Alle due in punto stoppo i dischi e inondo la sala di luce. I tipi mi lanciano qualche insulto, io apro le braccia e ricordo che si chiude alle due, ci sta pure scritto da qualche parte. Allora i ragazzotti si rimettono i calzoni e prendono la via delle scale, urlando al nulla: «Questi del Napoleon sono dei morti di fame!». Il problema per loro è che hanno posteggiato proprio davanti all’ingresso del ristorante dove stanno stazionando Luciano, Giorgio e altri tre o quattro avventori. Stanno lì a chiacchierare, non hanno intenzione di apparire minacciosi. E’ che a uno dei cinque, una volta in macchina, viene una malaugurata idea: tira giù il finestrino e urla, proprio guardando Yoghi in faccia: «Siete dei morti di fame!». Io mi sto godendo la scena dal primo piano della discoteca perché intuisco che sta per accadere qualcosa di catacomico, a metà strada tra il catastrofico e il comico. E così è. Luciano, a dispetto della sua stazza, schizza in piedi con agilità da scoiattolo e si lancia verso la macchina. Il ragazzo alla guida, pensando di farla franca, ingrana la prima, ma non ha fatto i conti con il paradosso energetico di uno che si chiama Lentoni, tutt’altro che lento. Giunto a filo della vettura che tenta di guadagnare la statale, Luciano si proietta in alto come Thor con il suo martello e tornando in assetto sul terreno, libera sul tettuccio dell’auto un pugno terrificante che affonda la lamiera che affonda come colpita da un meteorite. Non so bene se per lo spavento o per altra causa, ma vedo che l’auto inizia a sbandare quasi fosse priva di controllo e la vedo puntare la cabina telefonica che a quell’epoca fiancheggia ancora un distributore di benzina. Ulteriore complicazione: dentro la cabina c’è un tipo intento a telefonare e davanti alla stessa la sua Fiat 600 posteggiata.
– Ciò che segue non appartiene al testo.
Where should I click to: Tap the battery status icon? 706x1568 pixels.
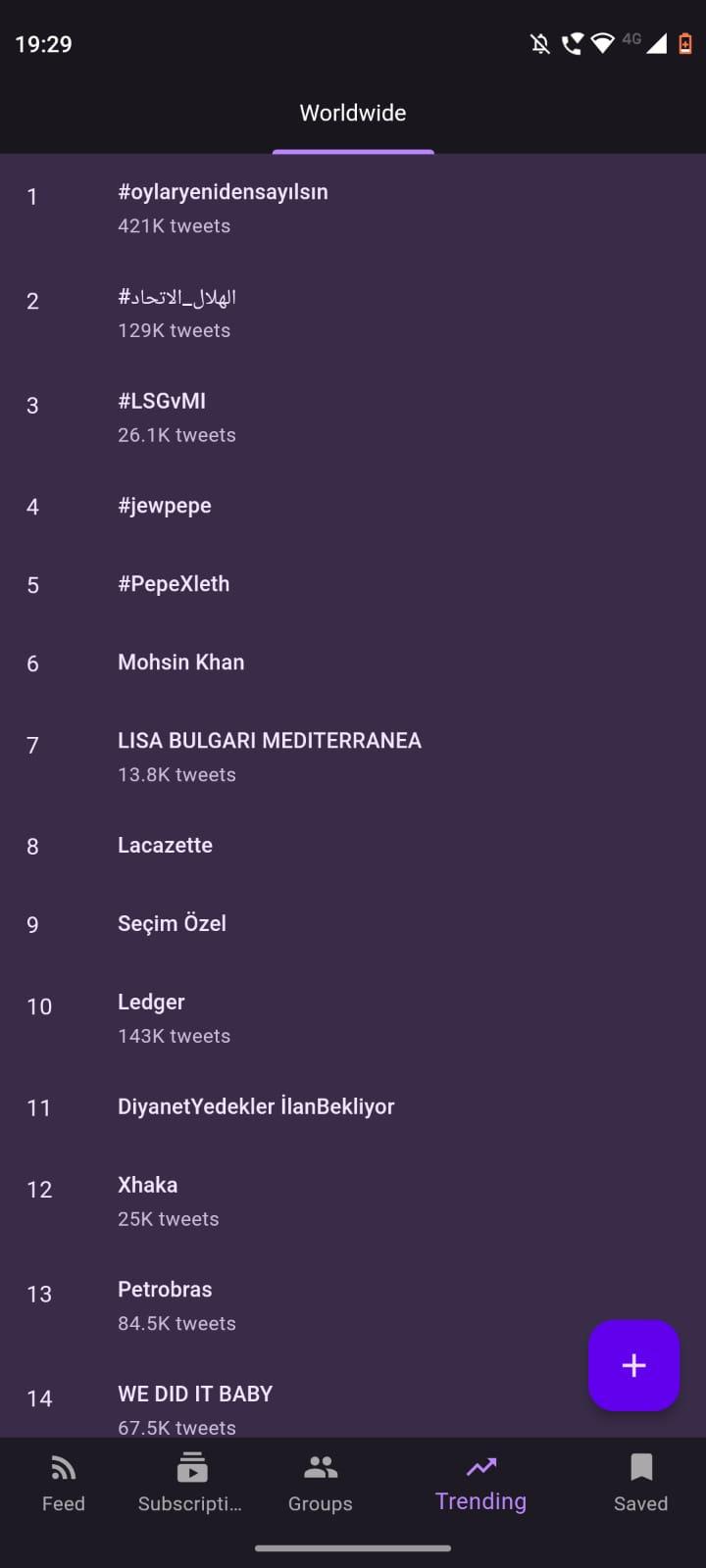click(685, 43)
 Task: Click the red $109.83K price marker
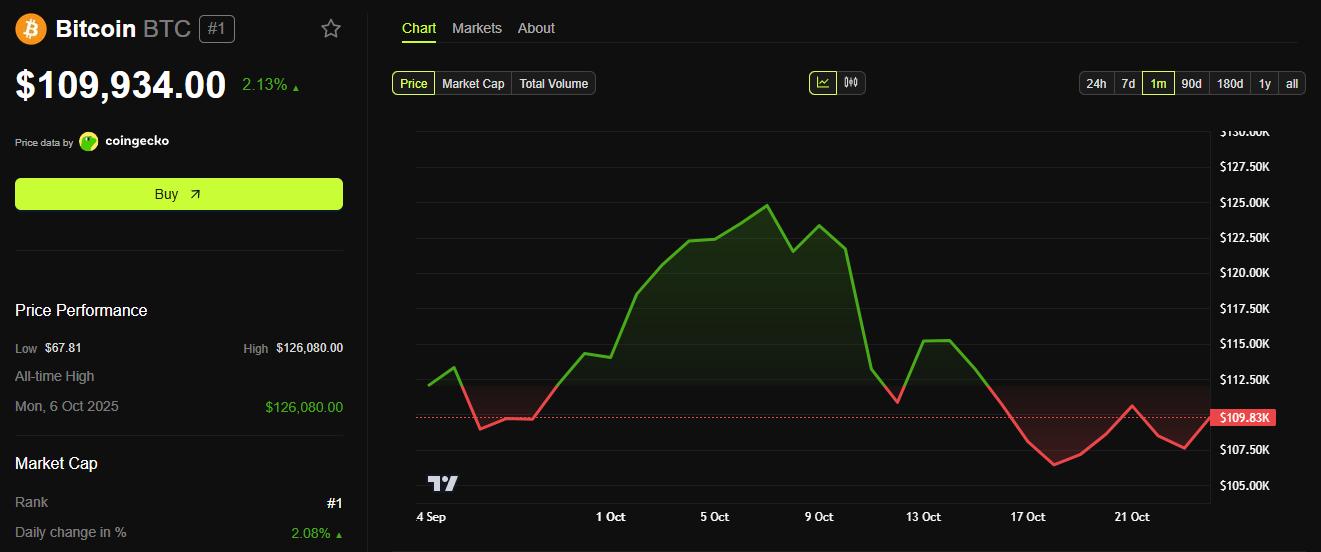pos(1242,417)
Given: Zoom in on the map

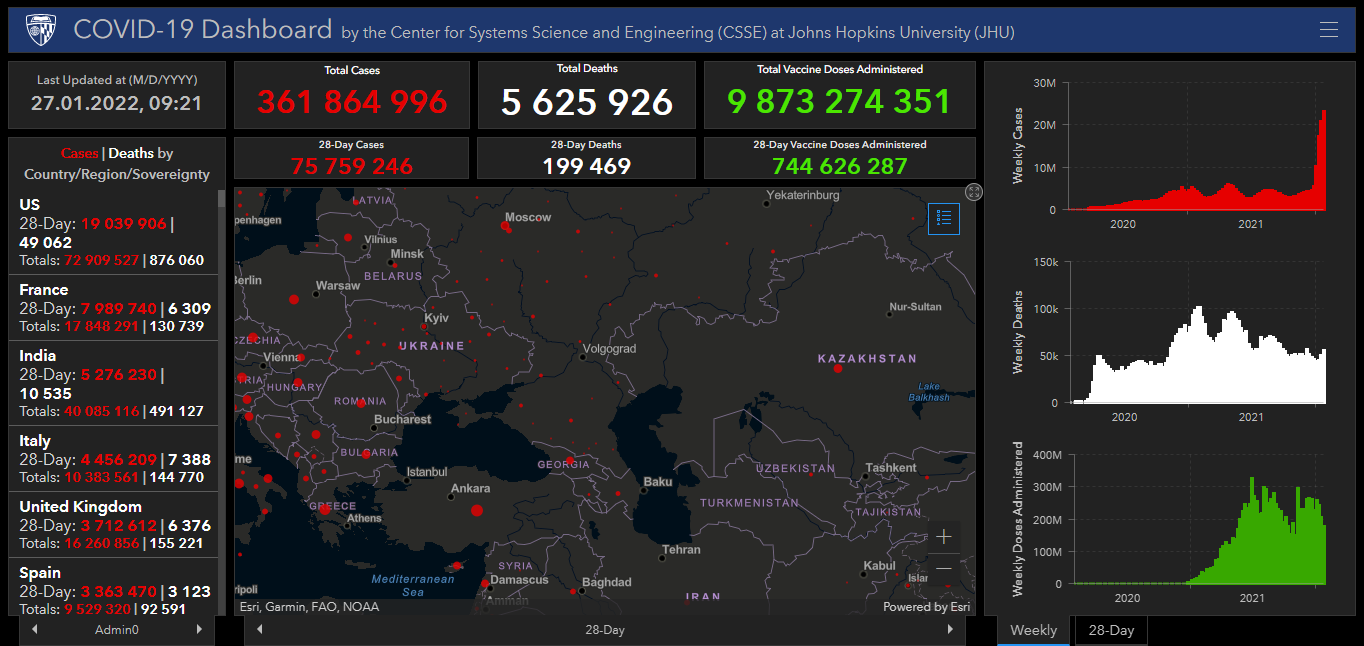Looking at the screenshot, I should click(943, 537).
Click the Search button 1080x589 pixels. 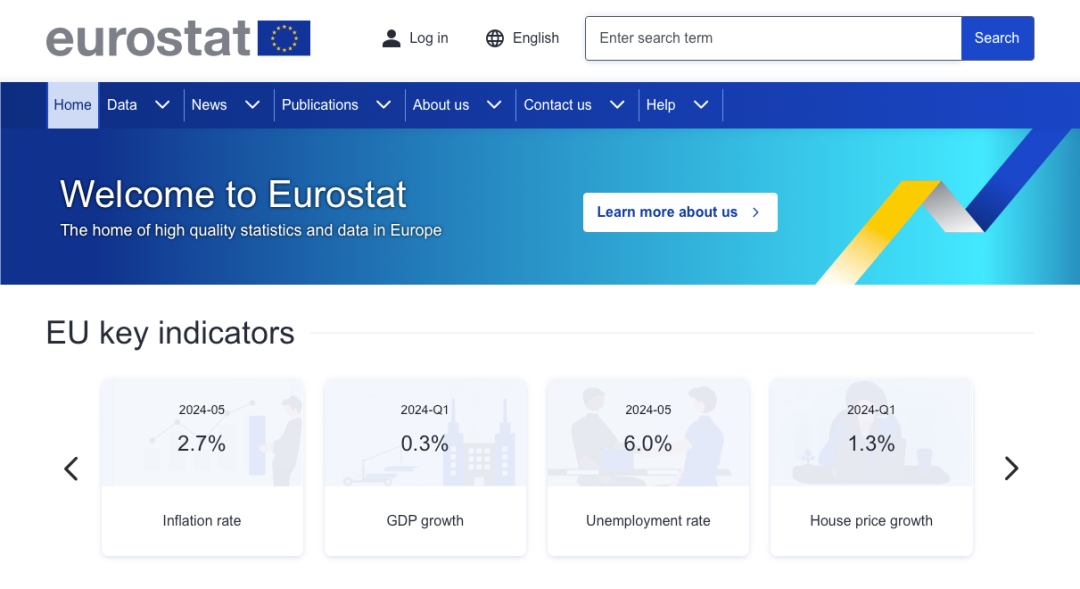(997, 38)
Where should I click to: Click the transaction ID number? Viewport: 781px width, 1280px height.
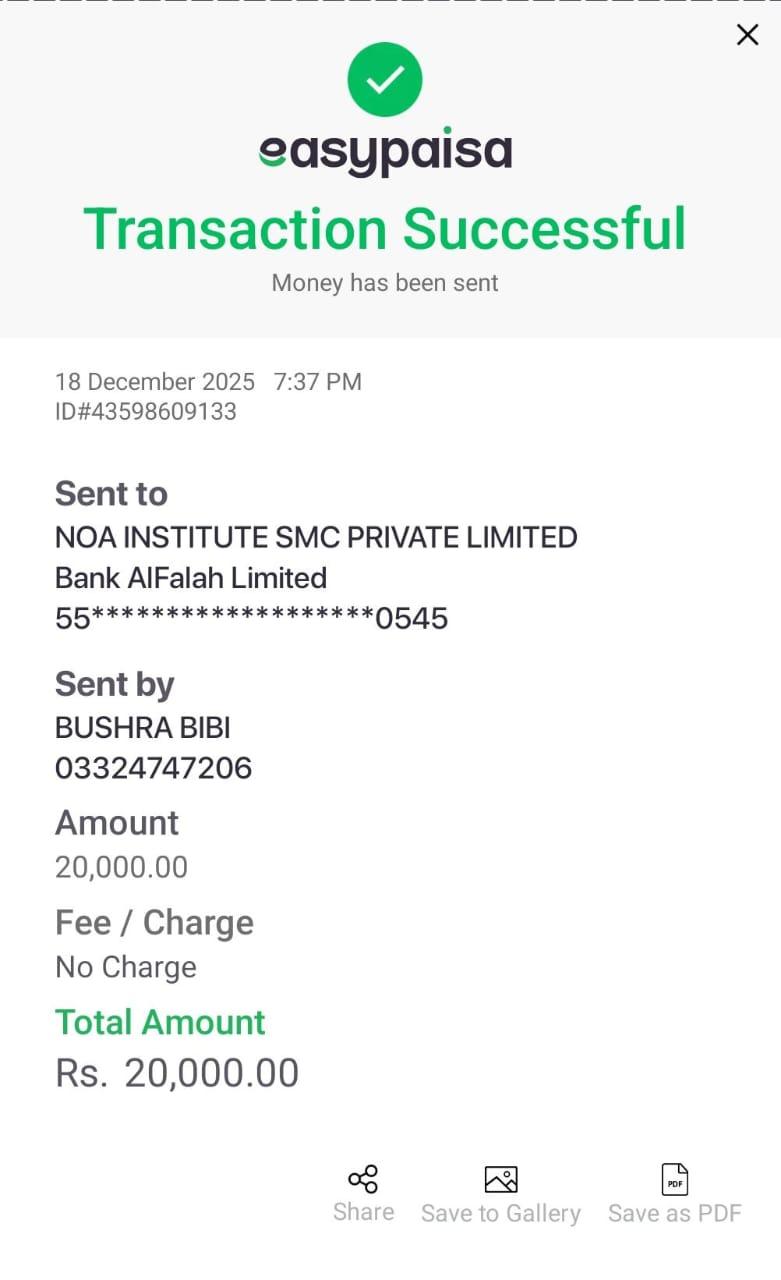coord(146,411)
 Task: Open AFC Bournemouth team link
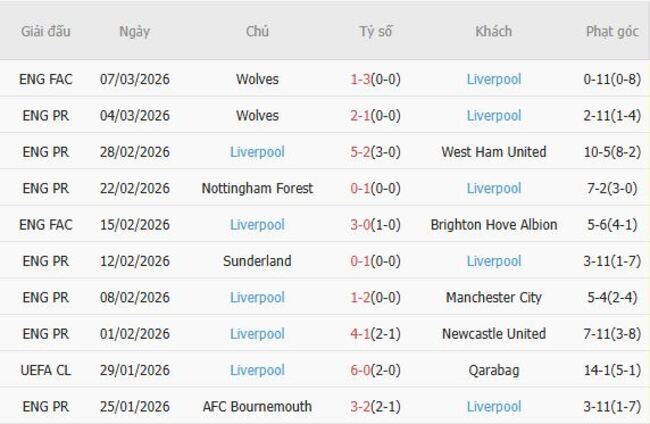tap(257, 407)
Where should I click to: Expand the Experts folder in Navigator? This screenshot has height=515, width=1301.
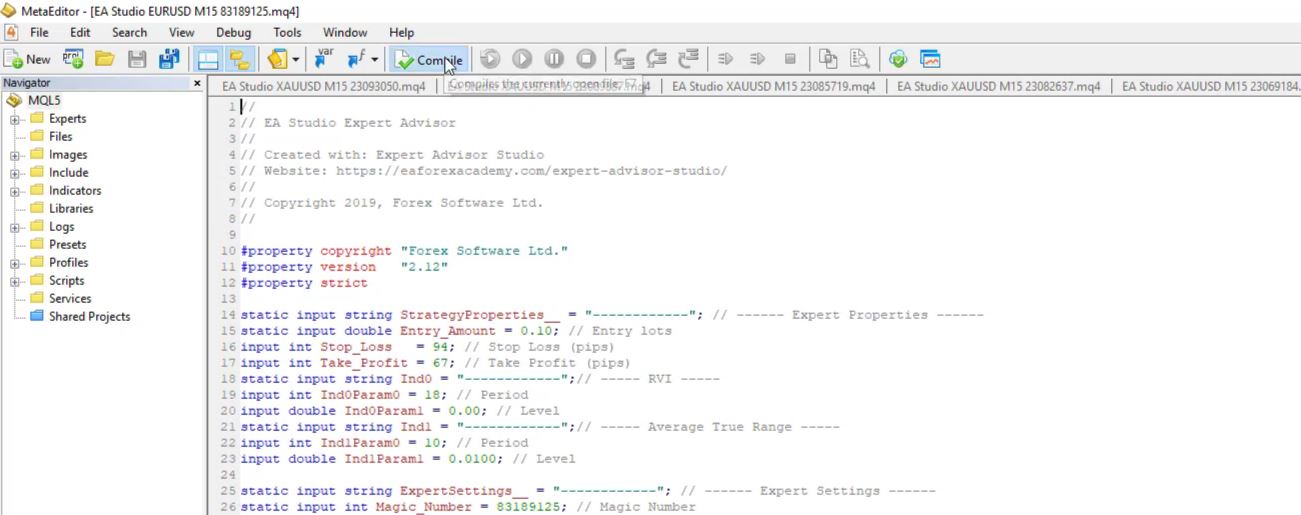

Quel che ne segue è disastro annunciato: l’auto dei cinque pirla, con Luciano che la staNapoleon1 inseguendo, caracolla rovinosamente sulla 600. Il tipo dentro la cabina, scopriremo in seguito essere un muratore sardo intento a parlare con la fidanzata, esce con le mani serrate a pugno. È piccolo, ma ostenta un fisico da Hulk. Il ragazzo che guida, ciucco perso, esce ridendo e agitando le mani, forse intende solo fare il simpatico ma gli arriva sul naso un manrovescio che lo stende. Intanto sta arrivando Yoghi di corsa e i quattro pirla smettono di ridere e iniziano a tremare.
La faccenda viene poi risolta in modo civile, con scambio di dati per l’assicurazione e qualche supplemento di calcio in culo ai cinque furbastri. Che se ne vanno nel cuore della notte con l’auto scassata e l’aria mesta. Saprò soltanto due giorni che i cinque provenivano da Solero e che erano attesi da un’auto dei carabinieri e da un comitato di parenti in quanto avevano già proposto la scena dei pantaloni calati in altri locali prima del Napoleon. Usciti dalla macchina incidentata, i genitori avevano cominciato a prenderli a sberle, a malapena trattenuti dai carabinieri. La giustizia del Napoleon…

Qui giunto, amici, comunico che il Superstite va in vacanza per qualche settimana perché necessita di ricaricare le pile. Pure a me si scaricano di tanto in tanto. Buona vita a tutti.